W czwartek (8 grudnia) policjanci zostali wezwani do jednego z marketów w Zabrzu. - Z informacji wynikało, że ochroniarze ujęli tam mężczyznę, który przykleił naklejkę z ceną z tańszego produktu na droższy. Wcześniej zauważyli, że klient podejrzanie się zachowywał - relacjonuje mł. asp. Sebastian Bijok z policji w Zabrzu. I dodaje: - 40-latek zerwał z taniej miski metkę z ceną i nakleił ją na zabawkowego drona.
Czytaj też: Policjant miał podmienić opakowanie, by "oszczędzić" 5 złotych. Zarzuty i zwolnienie ze służby
Odpowie za oszustwo, grozi mu do ośmiu lat więzienia
Różnica w cenie produktów - jak podaje policja - wynosiła 165 złotych. 40-latek został powstrzymany przez ochroniarzy - przed wyjściem ze sklepu - już za linią kas. Okazało się, że był pijany. Miał ponad dwa promile alkoholu w organizmie.

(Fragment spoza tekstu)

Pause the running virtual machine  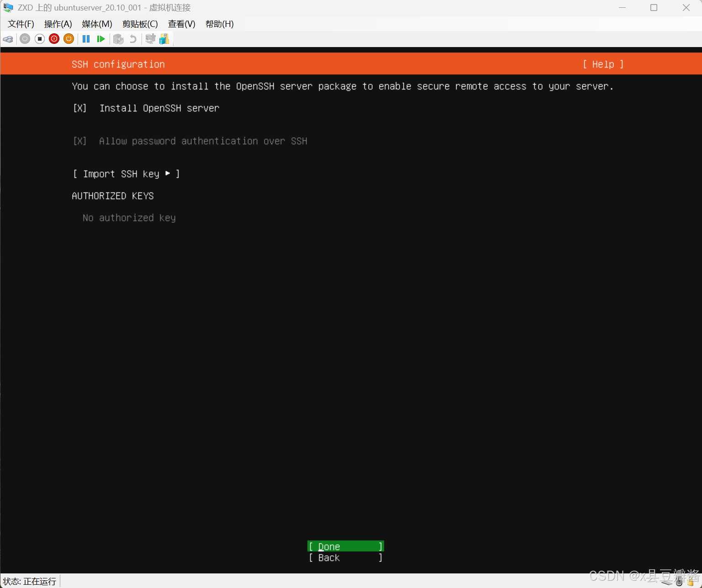86,39
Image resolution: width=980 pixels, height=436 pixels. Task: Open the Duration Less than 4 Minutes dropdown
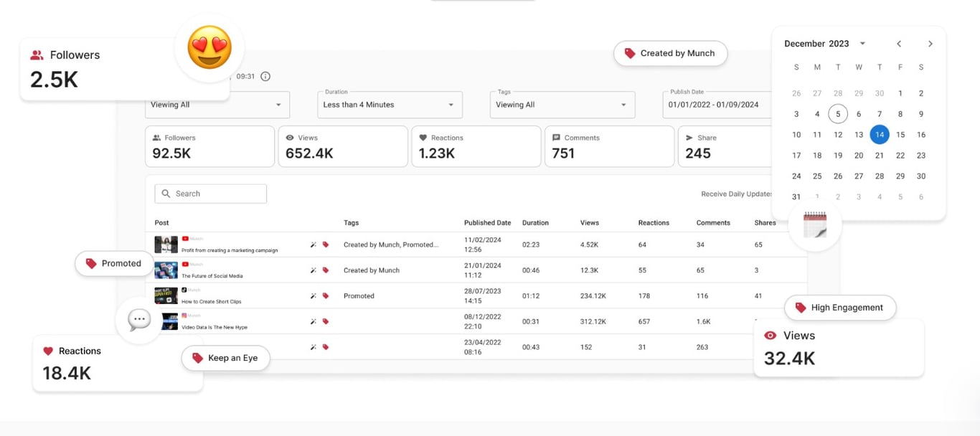tap(390, 105)
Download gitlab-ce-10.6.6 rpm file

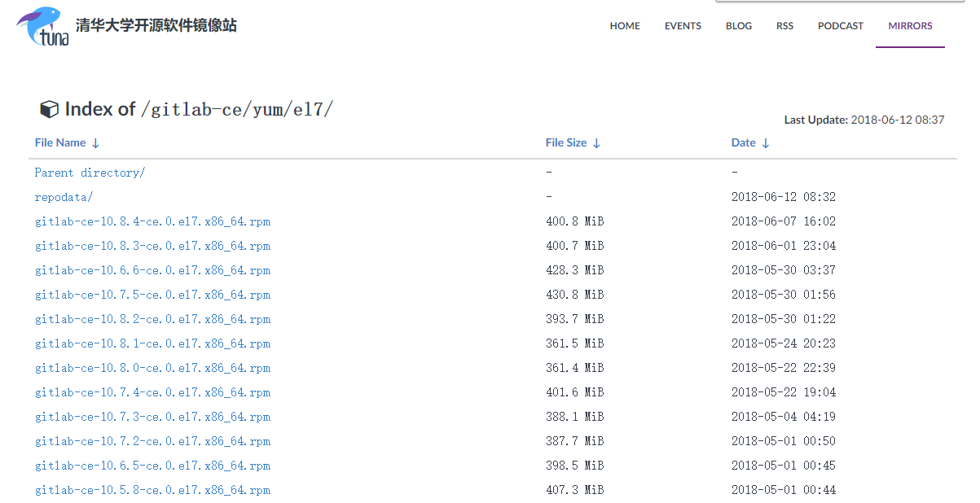[152, 270]
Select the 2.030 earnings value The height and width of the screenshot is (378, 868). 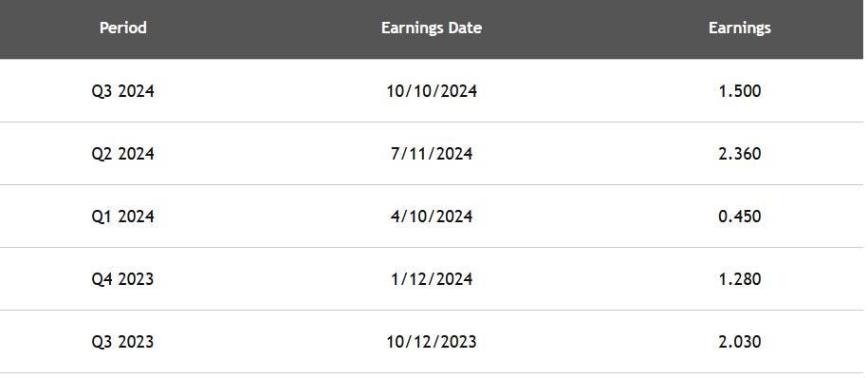pos(740,341)
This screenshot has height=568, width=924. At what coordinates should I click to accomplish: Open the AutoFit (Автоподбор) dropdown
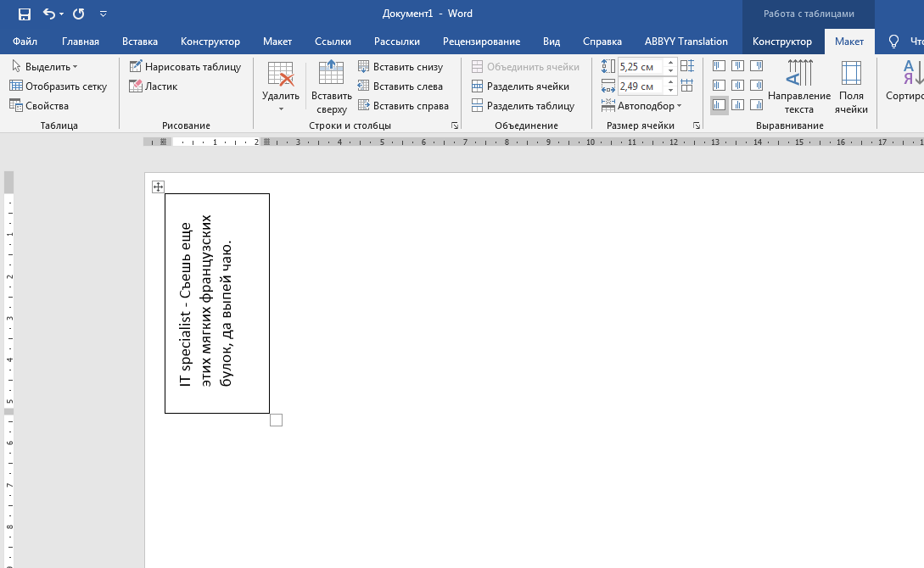[642, 106]
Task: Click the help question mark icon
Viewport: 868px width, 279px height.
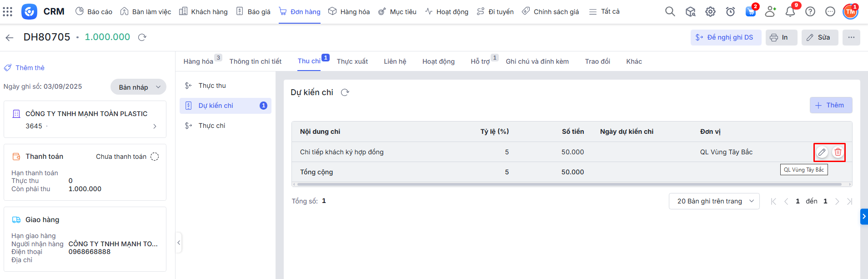Action: coord(810,12)

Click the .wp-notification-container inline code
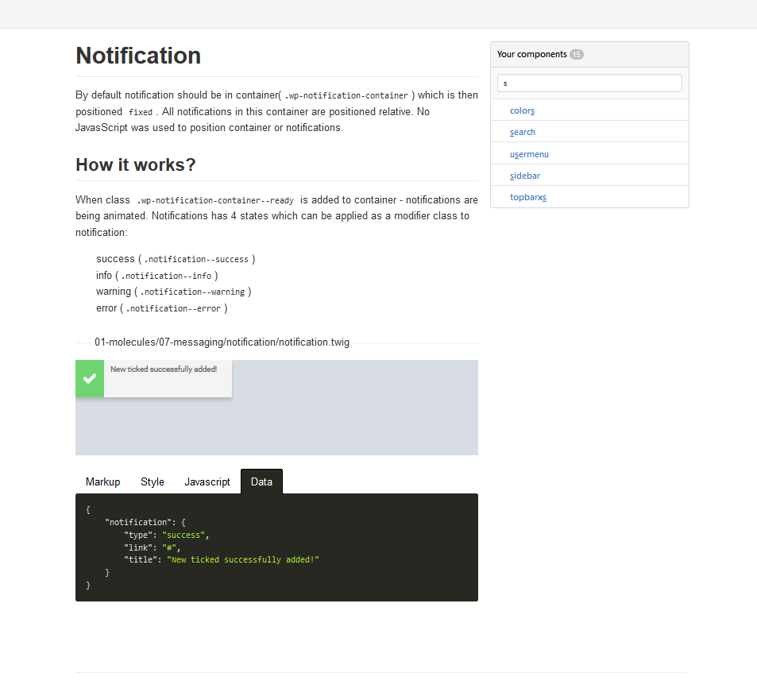click(x=346, y=95)
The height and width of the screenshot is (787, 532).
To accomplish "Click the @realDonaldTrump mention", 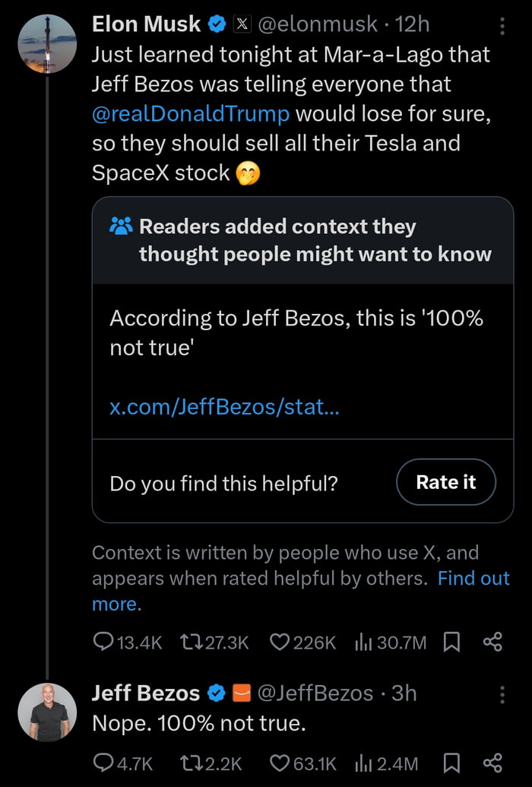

Po wytrzeźwieniu usłyszał zarzuty dotyczące oszustwa. - Zachowanie polegające na zmianie metki na produkcie w celu zakupienia go po cenie tańszej niż rzeczywiście kosztuje, traktowane jest przez polskie prawo jako oszustwo - przypomina Bijok. A za to grozi do ośmiu lat więzienia. - Co ważne, jest to przestępstwo w każdym przypadku, niezależnie od wartości wyłudzonego towaru - podkreśla policjant.